Robert Ménard fait l’apologie de la violence contre les femmes

Une fois de plus, Robert Ménard fait l’apologie de la violence contre les femmes pour faire mousser sa communication municipale. Cette fois, il a osé mettre en scène une femme attachée sur une voie ferrée, dans le cadre de sa campagne contre le TGV. Au mois de juillet dernier, un homme avait assassiné une femme de cette manière…

Grace à la vigilance des associations féministes, ces affiches ont été retirées, mais Robert Ménard n’a pas encore été sanctionné, alors qu’il est un récidiviste de l’apologie du meurtre et de la violence contre les femmes.

Cette forme de violence dans la communication n’est pas anodine. Béziers est l’un des laboratoires de l’extrême-droite en France, une préfiguration de ce que le FN et ses alliés feraient au gouvernement. Son antiféminisme obsessionnel n’est que la forme la plus caricaturale d’une haine du féminisme largement diffusée, qui constitue aujourd’hui l’un des thèmes rassembleurs de la nouvelle extrême-droite. C’est l’un des aspects de la contre-révolution patriarcale.

**Données fournies**
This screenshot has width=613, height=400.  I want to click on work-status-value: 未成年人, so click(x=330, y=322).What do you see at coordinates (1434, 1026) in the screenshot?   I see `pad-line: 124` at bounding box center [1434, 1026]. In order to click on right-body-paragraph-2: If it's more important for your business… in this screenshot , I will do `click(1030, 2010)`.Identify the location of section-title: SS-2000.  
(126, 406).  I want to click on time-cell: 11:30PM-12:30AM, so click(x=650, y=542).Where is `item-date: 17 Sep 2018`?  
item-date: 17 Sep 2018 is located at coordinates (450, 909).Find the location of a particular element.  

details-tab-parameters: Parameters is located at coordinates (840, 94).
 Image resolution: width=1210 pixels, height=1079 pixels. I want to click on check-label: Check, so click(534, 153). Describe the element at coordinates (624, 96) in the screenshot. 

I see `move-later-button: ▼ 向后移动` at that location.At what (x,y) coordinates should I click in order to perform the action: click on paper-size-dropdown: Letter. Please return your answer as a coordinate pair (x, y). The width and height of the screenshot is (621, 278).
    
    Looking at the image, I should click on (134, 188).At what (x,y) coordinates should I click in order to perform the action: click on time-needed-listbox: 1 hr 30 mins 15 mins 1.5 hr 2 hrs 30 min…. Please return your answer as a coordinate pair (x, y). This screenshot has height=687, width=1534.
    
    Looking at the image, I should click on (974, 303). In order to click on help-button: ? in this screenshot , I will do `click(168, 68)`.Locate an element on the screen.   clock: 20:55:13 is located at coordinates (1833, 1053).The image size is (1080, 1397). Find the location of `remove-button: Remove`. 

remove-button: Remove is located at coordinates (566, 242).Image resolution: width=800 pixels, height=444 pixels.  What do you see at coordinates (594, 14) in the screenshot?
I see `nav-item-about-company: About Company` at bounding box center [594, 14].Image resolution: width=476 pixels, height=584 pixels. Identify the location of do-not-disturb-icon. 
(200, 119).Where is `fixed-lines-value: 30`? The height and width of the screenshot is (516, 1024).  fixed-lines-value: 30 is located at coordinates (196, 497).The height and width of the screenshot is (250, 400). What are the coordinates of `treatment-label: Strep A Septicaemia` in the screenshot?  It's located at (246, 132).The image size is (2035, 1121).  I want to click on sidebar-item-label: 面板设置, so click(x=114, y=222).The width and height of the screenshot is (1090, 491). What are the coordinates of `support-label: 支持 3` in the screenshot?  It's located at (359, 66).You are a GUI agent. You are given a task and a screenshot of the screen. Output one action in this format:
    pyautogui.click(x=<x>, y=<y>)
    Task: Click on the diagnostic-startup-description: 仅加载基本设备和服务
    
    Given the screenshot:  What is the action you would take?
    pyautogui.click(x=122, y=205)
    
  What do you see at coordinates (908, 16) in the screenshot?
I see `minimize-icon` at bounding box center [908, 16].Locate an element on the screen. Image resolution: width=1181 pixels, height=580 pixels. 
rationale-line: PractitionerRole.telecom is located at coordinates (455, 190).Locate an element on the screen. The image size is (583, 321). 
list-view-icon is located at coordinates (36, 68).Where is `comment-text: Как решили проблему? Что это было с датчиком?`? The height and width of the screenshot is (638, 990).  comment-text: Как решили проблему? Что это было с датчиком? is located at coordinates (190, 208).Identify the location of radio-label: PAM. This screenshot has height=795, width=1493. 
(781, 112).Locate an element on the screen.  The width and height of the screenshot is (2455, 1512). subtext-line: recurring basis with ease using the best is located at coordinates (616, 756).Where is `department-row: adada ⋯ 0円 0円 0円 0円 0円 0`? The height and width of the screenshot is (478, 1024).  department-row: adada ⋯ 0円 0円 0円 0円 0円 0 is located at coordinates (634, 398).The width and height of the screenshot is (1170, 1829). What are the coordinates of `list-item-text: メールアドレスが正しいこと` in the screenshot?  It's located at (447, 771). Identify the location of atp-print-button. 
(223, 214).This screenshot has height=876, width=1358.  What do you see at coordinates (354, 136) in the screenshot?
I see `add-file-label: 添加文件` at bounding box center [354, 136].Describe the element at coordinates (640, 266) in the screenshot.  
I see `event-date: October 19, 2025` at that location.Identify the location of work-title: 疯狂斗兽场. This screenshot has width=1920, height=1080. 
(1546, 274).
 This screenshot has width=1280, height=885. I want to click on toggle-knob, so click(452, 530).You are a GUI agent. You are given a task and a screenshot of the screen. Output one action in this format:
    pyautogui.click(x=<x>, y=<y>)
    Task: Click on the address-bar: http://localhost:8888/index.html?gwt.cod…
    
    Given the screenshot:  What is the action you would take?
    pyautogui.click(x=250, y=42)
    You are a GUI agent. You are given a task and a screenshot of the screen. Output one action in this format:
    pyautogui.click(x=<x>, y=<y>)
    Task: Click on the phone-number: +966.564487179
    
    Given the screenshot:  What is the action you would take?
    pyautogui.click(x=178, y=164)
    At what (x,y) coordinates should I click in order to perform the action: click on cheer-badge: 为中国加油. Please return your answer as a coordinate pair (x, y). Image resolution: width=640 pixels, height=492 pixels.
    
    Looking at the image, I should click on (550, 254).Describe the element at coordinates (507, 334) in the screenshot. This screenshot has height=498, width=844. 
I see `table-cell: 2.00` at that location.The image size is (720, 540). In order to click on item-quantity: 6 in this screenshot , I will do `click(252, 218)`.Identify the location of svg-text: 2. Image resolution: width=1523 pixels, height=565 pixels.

**Consigne**
Poursuivez, s'il vous plaît, le texte sur Robert Ménard à partir de sa dernière phrase. Le matériel fourni n'a aucun lien avec le texte sur Robert Ménard.

**Réponse**
Les associations féministes ont insisté, dans leur riposte, sur la nécessité d’une législation antisexiste qui permette de bannir ce type de communication de l’espace public. Travail & Démocratie souscrit entièrement à cette proposition et la portera lors des élections européennes de 2019, en proposant qu’elle soit généralisée à l’ensemble de l’Union européenne.